When I was training at East 15 Acting School in the UK in the 1980s tutors would say things like “acting is all about action”. The clue was in the title, they said. We would nod and maybe write a note down, but it didn’t sound like something we could use. Similarly tutors would talk about the importance of understanding and playing our character’s objective - the word used in the original translation of Stanislavsky’s work made in the 1930s. I distinctly remember finding this confusing. Among other things the word objective sounded weirdly cold, almost managerial or business orientated. That is one of the reasons that to this day I prefer the word intention.
At its most simple I would say one way to describe what an actor does is play the actions of the character within what they intend to achieve. The words sit on top, but it is the words that seem to be everything when we first pick up a script. Learning the lines seems to be the most important thing when in reality it is the least. If we understand the intentions and the actions specifically and accurately enough then the words become inevitable - as long as the script is well written.

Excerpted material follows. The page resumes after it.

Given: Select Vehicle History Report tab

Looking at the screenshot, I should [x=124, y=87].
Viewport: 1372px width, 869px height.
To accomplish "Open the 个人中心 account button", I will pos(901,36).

The way I first learnt this was by doing it. Sometimes that meant writing those things down. When does each action change? How is it accurately described? To what purpose is it being done and when does that change? Some techniques lead you to sometimes write more words down than the character actually says. That can seem academic and detached. Some techniques mean not writing anything down, relying on improvisation and a gradual merging with the written text. That can seem laborious and never-ending. I’ve usually landed somewhere in between these two extremes as a teaching approach. This year I tried teaching both extremes in different sessions and it both worked and didn’t work, in the sense that some students strongly felt aligned with one approach of the other - worked - some felt neither was right for them - didn’t work.

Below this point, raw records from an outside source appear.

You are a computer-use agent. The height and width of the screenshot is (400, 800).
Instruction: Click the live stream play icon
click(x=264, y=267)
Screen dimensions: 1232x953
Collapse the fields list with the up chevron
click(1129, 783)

But there is another category too - the students who may not have grasped yet what the fundamental idea is. Paradoxically, that might be the students who will one day reach the fullest understanding. The truth is the concepts are extremely simple but the implications of that simplicity are highly complicated. Sometimes the simplicity makes it seem to good to be true. Sometimes we are drawn to the complexity as that makes things seem more important. The key may be to keep challenging our understanding of fundamental concepts as we grow and change. I certainly think that is the case.

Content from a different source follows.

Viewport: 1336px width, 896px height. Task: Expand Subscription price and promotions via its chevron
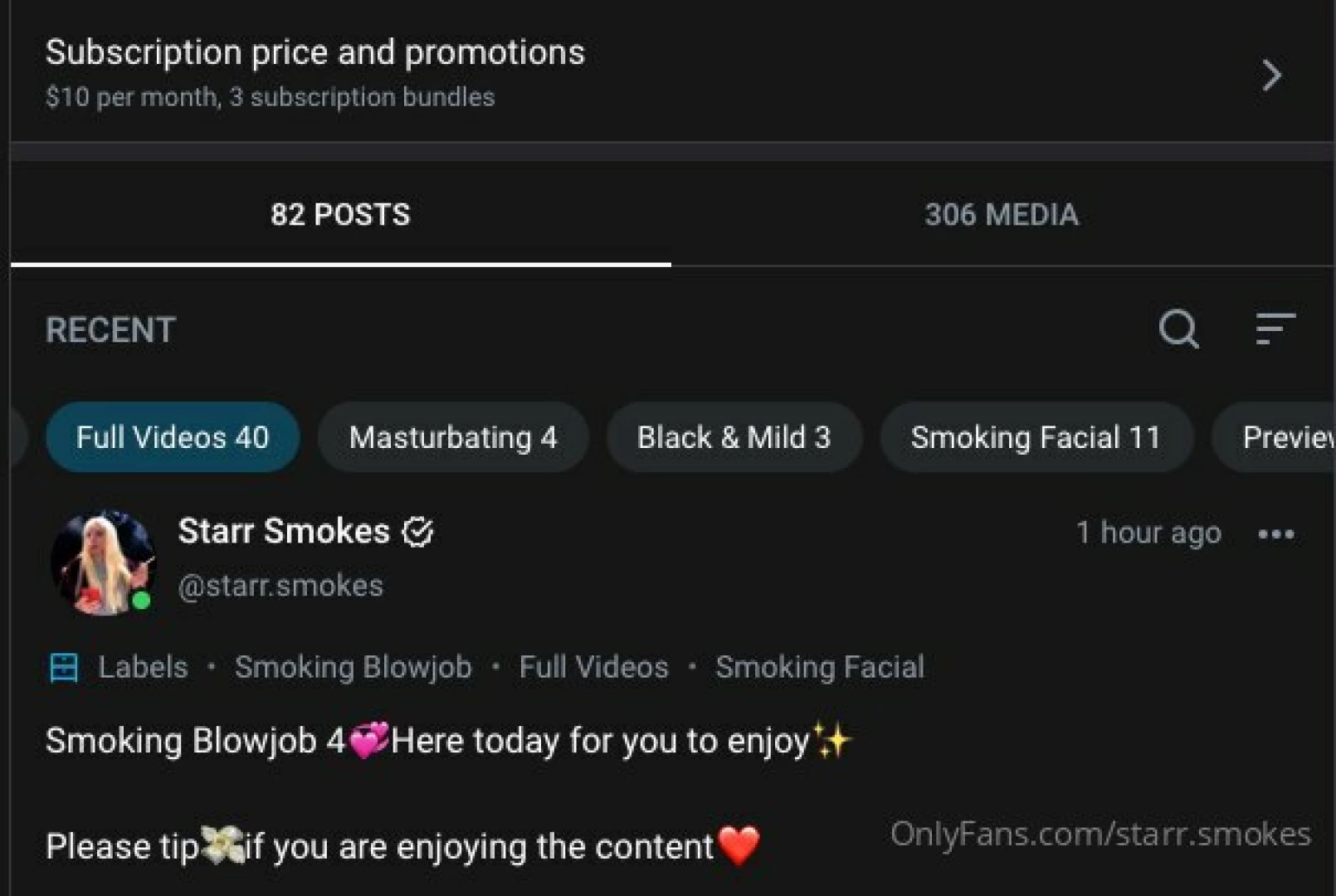pyautogui.click(x=1270, y=75)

I say all this because as I let go of what was a really positive production experience I am already thinking about how I may approach teaching the fundamentals to a new group of students who will be joining us in September. How can I best present these exercises to reveal what the fundamental concepts are? How can I introduce ideas without the need for detailed textual analysis that also retains specificity? How can I open the possibilities of how simple it really is without it seeming like it’s too easy?
That is what I am thinking about this week.